Faillaitabonner  :haha:

----------


## ticonderoga

Dans le dernier CPC, il y a une reference à un vieux morceau de Pink Floyd, ça fait du bien de voir ça dans le magajine, ça m'a fait chaud à mon coeur de vieux con  :;):

----------


## ElGato

Vous avez testé quelle version de Risen: la preview toute pourrie ou la version plus représentative de ce qui va atterrir dans les rayons ?

----------


## Akodo

Est ce que vous prenez le temps d'aller aux toilettes pendant un bouclage ?

----------


## O.Boulon

Une belle version je crois.

----------


## akumajo

Moi msieur moi msieur, j'ai une question:
Est-ce qu'un jour nous aurons de nouvelles boiboites pour ranger vos merveilleux journaux? ( j'en ai auparavant commandé trois mais il n'y en a pas assez pour tous les rangées), car actuellement, j'en aurais besoin d'au moins 3 de plus et ce serait super si vous en refaites!^^

----------


## O.Boulon

On en refera sans doute l'année prochaine.

----------


## Angelina

Sur une échelle de puanteur de 1 à 10, combien vous noteriez votre frigo ?  ::siffle::

----------


## O.Boulon

7.
Bière + vinaigre.

Mais moins que le micro-onde victime de la sociopathie culinaire de M.Chat.

----------


## MoB

J'avoue que faire réchauffer du Whiskas au micro onde c'est quand même couillu

----------


## Angelina

Vous l'avez ravagé super vite quand même...  :tired: 

La dernière fois que je l'ai vu c'était encore un frigo des beaux quartiers bon-chic bon-genre, et en moins de deux vous en avez fait un hippie crasseux qui pue du bec...  ::rolleyes::

----------


## O.Boulon

Mens pas.
C'était un frigo hippie de merde avec des autocollants gauchos bobos de chie.
Rêve général ! Wouhou !

----------


## Angelina

-->[]


Edit: Et encore, si je te disais tout les produits bio® de mes testicouilles qu'il a pu abriter en son sein, tu vas te vénère.
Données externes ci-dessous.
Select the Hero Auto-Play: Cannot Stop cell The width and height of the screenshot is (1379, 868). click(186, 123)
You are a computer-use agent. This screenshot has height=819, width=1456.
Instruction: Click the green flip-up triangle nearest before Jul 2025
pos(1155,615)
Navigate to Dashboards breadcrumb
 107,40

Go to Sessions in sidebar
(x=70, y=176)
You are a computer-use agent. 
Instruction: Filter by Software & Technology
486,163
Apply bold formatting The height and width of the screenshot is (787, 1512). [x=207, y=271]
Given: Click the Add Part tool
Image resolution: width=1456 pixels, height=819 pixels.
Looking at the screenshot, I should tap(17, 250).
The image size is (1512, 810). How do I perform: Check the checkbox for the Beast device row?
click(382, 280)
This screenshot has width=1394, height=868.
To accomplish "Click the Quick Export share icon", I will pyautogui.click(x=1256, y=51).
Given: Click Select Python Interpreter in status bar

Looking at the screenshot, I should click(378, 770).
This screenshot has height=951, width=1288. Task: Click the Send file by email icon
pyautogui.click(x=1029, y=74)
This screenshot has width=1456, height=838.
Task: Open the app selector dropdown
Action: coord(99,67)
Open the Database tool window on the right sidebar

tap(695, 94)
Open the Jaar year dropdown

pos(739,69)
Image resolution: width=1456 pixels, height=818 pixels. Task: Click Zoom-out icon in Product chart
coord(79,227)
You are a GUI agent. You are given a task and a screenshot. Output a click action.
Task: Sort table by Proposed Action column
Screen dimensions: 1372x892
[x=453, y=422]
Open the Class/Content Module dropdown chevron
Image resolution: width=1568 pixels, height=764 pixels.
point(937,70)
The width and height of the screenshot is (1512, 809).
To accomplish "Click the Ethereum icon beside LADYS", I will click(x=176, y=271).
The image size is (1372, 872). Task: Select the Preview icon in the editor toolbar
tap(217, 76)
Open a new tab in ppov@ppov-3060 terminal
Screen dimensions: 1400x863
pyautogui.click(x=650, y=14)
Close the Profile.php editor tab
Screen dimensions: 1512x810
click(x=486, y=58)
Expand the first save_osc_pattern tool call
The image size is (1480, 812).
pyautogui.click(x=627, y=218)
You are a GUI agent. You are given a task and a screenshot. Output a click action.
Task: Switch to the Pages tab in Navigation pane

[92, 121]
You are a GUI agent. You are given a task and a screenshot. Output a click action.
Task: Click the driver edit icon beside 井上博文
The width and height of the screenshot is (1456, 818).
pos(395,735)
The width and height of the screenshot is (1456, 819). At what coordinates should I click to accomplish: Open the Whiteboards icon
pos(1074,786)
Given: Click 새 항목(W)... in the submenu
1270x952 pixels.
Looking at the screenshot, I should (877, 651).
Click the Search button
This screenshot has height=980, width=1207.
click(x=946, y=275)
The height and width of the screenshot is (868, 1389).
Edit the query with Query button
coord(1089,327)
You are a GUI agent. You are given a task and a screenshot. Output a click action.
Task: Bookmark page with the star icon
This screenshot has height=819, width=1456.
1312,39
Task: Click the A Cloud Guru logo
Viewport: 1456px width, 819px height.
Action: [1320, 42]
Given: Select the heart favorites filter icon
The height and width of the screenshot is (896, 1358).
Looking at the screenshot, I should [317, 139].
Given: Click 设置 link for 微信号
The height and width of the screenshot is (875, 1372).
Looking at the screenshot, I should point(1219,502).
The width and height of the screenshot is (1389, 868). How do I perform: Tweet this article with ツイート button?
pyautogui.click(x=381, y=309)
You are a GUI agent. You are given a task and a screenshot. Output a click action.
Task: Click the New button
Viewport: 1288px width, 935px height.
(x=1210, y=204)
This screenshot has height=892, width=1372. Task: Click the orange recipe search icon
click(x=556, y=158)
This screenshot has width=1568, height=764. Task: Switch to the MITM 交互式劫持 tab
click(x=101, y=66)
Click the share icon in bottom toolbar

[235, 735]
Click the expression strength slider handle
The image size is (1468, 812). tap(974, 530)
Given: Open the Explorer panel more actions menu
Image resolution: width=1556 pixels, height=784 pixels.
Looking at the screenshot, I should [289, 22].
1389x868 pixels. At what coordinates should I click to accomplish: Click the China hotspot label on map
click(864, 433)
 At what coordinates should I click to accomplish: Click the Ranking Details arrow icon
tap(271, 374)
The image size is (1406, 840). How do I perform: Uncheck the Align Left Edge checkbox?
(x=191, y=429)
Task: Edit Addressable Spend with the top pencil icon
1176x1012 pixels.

Limite il n'y a pas un jingle de manu chao quand tu l'ouvres...

----------


## O.Boulon

T'inquiètes, on a tout recouvert avec des autocollants d'Action directe et d'Alain Madelin histoire d'être dans la moyenne.

----------


## akumajo

> On en refera sans doute l'année prochaine.


Merci^^ wouhou!!! ::):

----------


## Froyok

Dans un élan de bonté et une volonté politique d'aide pour cpc, j'envisage l'abonnement.
Jusqu'a maintenant, je les achetais individuellements, chez le pressier.

Question : quel le plus intéressant pour vous financièrement ? Un abonnement, ou quelqu'un qui achète numéro après numéro ? D'habitude, un abo est moins cher que l'achat répétitif, sauf que j'ia vu vos pubs sur les abonnements, le prix semble pas bouger.
Quel sont les avantages d'un abo pour vous ?

----------


## Frypolar

> Dans un élan de bonté et une volonté politique d'aide pour cpc, j'envisage l'abonnement.
> Jusqu'a maintenant, je les achetais individuellements, chez le pressier.
> 
> Question : quel le plus intéressant pour vous financièrement ? Un abonnement, ou quelqu'un qui achète numéro après numéro ? D'habitude, un abo est moins cher que l'achat répétitif, sauf que j'ia vu vos pubs sur les abonnements, le prix semble pas bouger.
> Quel sont les avantages d'un abo pour vous ?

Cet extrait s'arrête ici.